Now we call it World War I. In Anglo countries, it’s commemorated with fabric poppies and sober readings of poems; in Europe with speeches and sombre visits to graveyards. 11 million soldiers dead, another 8 million civilians killed by famine, disease, and bombings. Millions more (up to 20 million) maimed and wounded: 4% of the populations of Germany and France each killed by the end; much more in Serbia (up to 20%) and the Ottoman Empire (15%). The English-speaking world fared much better: 0.13% of the US, 0.81% of Canada, Australia 1.1%, the United Kingdom and its colonies around 2%.

Overall, the war is forgotten except on this day, overshadowed by its blockbusting follow-up, World War II. It’s understandable—the Great War 2.0 killed almost twice as many people and had a more compelling plot with more epic “heroes” (Churchill, De Gaul, Stalin, Roosevelt) and a much more charismatic and hateable villain (Hitler).
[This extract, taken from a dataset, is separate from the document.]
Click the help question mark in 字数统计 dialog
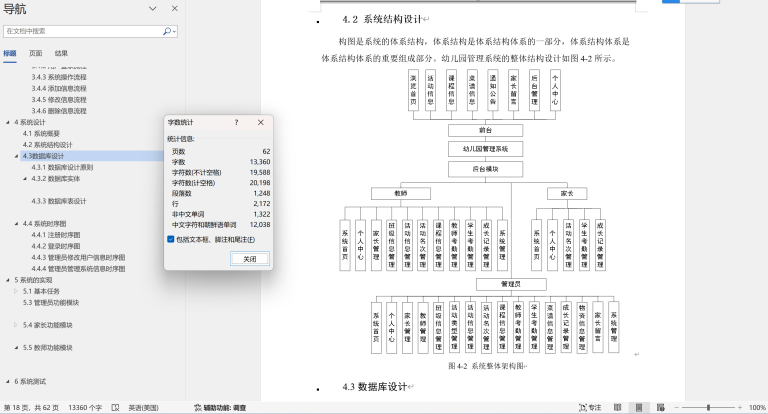 (236, 122)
But it isn’t just the Second World War’s larger size that overshadows the first. Its lack of ambiguity makes it a more interesting, heroic story. World War II started with an obvious aggressor (who was also gassing Jews, Gays, and Romani); World War 1 started when a Serbian “anarchist” (in actuality, a Serbian nationalist) killed a totalitarian Archduke from the Austria-Hungary empire on his visit to Bosnia. That killing triggered a military response from Austria-Hungary, an attack on a sovereign nation. Russia was allied by treaty to Serbia and thus declared war on Austria-Hungary. France followed suit, triggering Germany (allied with Austria-Hungary) and the United Kingdom (allied with France and Russia) to declare war as well.
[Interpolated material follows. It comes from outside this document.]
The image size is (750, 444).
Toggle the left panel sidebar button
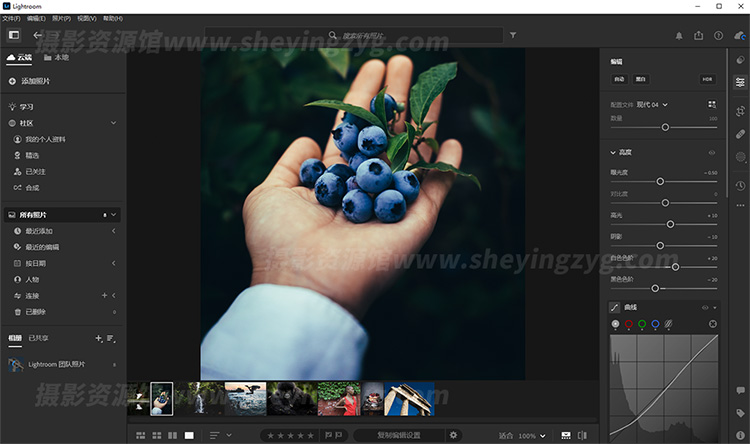click(x=14, y=35)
Confused? It’s even more complicated than that, and this is again one of the reasons why World War I doesn’t inspire the same sort of documentaries or historic films that World War II did. It wasn’t a war made for Hollywood: no side could claim moral high ground. All sides used chemical weapons (mustard gas being the favorite of the US military, having developed it in the first place); all sides engaged in torture, rape, indiscriminate killings of civilians, and other horrific “war crimes.” And unlike the Second World War, the First was more a war of attrition than of victory, a waiting game to see which side would internally collapse first. By the end, Russia became communist, the Ottoman and Austria-Hungary empires collapsed and were dismantled, and many new nations were carved from their carcasses.
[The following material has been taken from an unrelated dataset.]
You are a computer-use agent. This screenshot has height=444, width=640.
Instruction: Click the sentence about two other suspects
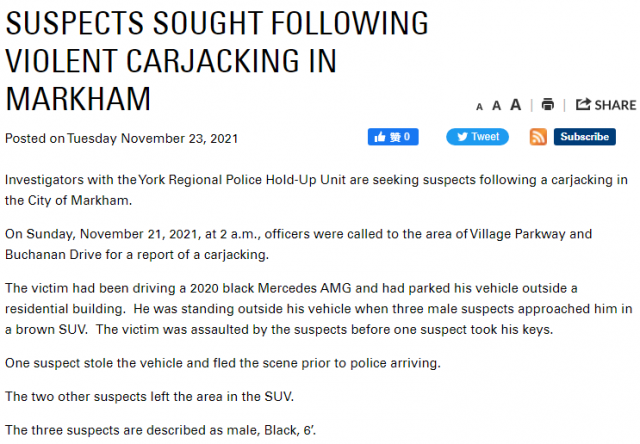click(149, 397)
National Identity and the “Great War”

That last point highlights perhaps one of the greatest reasons that World War I has become a faded memory, glossed-over in most histories and barely discussed in media or by political traditions on the left or the right. The “Great War” functions much like an event in pre-history, a “mythic event” like the biblical flood which, senseless and undirected, changed the very shape of the land across which it passed. None of the old maps made sense any longer: new empires arose from the ruins of old ones overnight, and what wasn’t claimed as imperial territory was re-designated along the lines of perhaps the most powerful new ideological framework birthed by the war: mythic nationalism.

As for many other aspects of modern society, nationalism and national-identity are both concepts which seem to stretch back in time. That is, much like capitalism or racial identity, it’s not only difficult for us to imagine a time before nationalism existed, but also to forget that there ever was a time in the first place. We have trouble conceiving of a Europe before Germany (1870) or Italy (1861) existed, just as we find it almost impossible to wrap our minds around the fact that white and black were not types of people in the 16th century.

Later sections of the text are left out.